Have any of you ever seen the show “The Best Commercials You’ve Never Seen”? There was a good train commercial shown on there once from Austrailia advertising XXXX beer. There’s a guy on a train and the conductor is collecting his ticket. The man asks him, “So, when does the train stop at Bowen?” The conductor replies, “This is Wednesday, the train doesn’t stop at Bowen on Wednesdays.” The man then says, “Oh, but I’ve got a big appointment at Bowen.” “Well”, the conductor says, “I’ll see if I can get the driver to slow down when we go through Bowen, but you’ll have to hit the platform running.” You then see the train going past Bowen station. The conductor is holding is holding him out of the train and his legs are moving. He sets him down and the man lands on the platform running alongside the train. Him and the conductor exchange a thumbs up. Then, someone grabs him from the last car of the train and pulls him back on. You then see them inside. The guy who grabbed him inside says to him, “You’re lucky I got you there, mate. The train doesn’t stop at Bowen on Wednesdays.” You then see that they’re in a bar car. “Oh well,” the man says. He then sits down at the bar and says, “Well, I reckon we could do with a XXXX.” Very funny commercial!
I once read something on the internet about a commercial that was going to be shown in Brazil advertising Nissan trucks. It had the truck racing a train to a crossing and then running into it and causing the locomotive to fall over on its side. The Brazilian railways took them t
In the late 1960s Santa Fe used to advertize on channel 5 evening news in LA.
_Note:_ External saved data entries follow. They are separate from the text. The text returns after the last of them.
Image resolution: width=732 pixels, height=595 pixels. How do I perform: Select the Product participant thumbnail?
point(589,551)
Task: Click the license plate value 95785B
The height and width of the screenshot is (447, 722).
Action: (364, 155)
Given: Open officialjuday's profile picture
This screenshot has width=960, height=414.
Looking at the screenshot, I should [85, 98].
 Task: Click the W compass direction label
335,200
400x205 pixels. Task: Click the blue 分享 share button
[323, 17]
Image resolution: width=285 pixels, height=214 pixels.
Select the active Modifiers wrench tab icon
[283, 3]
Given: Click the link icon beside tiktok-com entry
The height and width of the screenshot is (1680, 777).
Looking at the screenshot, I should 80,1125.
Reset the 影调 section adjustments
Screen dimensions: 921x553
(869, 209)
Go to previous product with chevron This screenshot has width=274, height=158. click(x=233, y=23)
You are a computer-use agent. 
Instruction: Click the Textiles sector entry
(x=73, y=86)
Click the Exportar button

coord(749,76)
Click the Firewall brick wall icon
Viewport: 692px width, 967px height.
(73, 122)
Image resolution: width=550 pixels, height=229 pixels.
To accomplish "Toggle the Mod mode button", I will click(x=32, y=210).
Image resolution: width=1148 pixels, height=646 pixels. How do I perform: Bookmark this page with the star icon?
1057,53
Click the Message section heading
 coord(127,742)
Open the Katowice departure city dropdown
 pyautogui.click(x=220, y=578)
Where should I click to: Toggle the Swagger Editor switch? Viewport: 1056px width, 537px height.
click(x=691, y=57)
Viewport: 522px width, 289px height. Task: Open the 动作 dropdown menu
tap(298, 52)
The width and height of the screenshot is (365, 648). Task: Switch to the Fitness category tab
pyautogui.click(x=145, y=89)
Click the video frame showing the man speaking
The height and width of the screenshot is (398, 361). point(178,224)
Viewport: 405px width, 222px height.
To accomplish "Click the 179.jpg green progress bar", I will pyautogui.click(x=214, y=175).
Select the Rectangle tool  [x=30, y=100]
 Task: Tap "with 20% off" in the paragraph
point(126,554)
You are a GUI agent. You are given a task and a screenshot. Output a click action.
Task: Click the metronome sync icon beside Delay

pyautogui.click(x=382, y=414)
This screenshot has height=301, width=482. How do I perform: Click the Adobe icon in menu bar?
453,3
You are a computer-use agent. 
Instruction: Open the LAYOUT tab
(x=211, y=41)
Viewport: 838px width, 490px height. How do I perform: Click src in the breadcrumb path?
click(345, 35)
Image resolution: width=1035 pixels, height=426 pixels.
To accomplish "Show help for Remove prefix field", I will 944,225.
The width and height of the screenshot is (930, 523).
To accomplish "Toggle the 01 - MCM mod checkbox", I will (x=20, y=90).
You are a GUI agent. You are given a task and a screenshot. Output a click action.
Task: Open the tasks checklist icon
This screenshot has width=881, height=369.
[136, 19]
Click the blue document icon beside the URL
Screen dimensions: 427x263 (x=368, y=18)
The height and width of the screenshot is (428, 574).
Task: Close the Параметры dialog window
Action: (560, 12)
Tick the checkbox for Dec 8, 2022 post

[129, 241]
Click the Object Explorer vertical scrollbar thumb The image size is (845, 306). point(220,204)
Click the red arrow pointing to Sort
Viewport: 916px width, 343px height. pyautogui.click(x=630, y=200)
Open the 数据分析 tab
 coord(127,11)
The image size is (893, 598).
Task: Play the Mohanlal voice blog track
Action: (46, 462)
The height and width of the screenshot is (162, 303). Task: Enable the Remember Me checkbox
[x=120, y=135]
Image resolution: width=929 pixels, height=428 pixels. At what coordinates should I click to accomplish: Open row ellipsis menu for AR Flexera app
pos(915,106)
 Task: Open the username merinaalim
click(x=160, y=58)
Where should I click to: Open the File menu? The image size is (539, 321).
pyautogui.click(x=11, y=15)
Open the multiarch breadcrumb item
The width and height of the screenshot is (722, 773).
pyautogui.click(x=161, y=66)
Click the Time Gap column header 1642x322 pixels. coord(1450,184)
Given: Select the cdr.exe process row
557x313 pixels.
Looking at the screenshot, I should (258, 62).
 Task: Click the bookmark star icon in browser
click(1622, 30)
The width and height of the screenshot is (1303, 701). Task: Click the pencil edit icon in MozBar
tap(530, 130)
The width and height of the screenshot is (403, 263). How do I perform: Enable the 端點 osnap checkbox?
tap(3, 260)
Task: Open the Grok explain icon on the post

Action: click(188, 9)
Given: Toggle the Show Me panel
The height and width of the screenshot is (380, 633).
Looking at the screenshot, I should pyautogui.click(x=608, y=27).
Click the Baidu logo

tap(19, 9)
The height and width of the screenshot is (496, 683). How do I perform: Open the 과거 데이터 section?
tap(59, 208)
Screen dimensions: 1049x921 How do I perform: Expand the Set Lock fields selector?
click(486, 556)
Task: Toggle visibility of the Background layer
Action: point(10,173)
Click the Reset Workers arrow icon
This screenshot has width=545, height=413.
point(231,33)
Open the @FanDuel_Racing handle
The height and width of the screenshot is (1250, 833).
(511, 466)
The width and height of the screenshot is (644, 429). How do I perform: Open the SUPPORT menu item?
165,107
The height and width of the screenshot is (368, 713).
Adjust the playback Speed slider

During NASAs Murcury program,they showed Gulf Oil commercials.One showed a unit train of Gulf tank cars in Europe.
There was a commercial a few years ago,I thank it was advertizing car batteries,that showed a car stopped on the tracks with a train coming.The driver waits until the train is almost at the crossing, then starts the car and pulls off the tracks a few seconds before the train gets there.[:(!]
Buick commercial a few years ago featured the ski train in Colorado using the former Via Rail Tempo equipment painted in Rio Grande gold and black. Great ad lots of train footage with buick traveling to meet someone arriving on train.
In Australia we had a commercial for the French Peugeot 406 coupe’ which was set in the American west. The car is driving beside a train, a silver F unit and about four cars. When they get to a crossing the boom gates close across the track and the F unit is seen waiting as the car crosses. The locomotive had black “wing” edge striping reminiscent of the Milwaukee Road FT scheme, but without the orange paint. It could be a unit from one of the “dinner trains”.
This sounds like the same idea as the SUV commercials mentioned earlier, but this one may have been earlier. I think this commercial may have been used in Europe as well, since I might have seen it on a European cable channel as well.
You guys must have missed the all-time great ad with a train or at least a station, the Windsong perfume commercial where a preppie type is waiting on some rural station for his girlfriend and the music plays and the song goes, “I can’t ever forget you, your Windsong™ stays on my mind.” Reminds me of taking the Long Island out to Southamption to visit relatives.
Jock Ellis
There was a commercial for the Tom Harris GM Dealership in Nanaimo, BC that aired not too long ago. It featured a quick shot of two Esquimalt and Nanaimo Railway GM GP38’s with a short freight blasting past the car lot.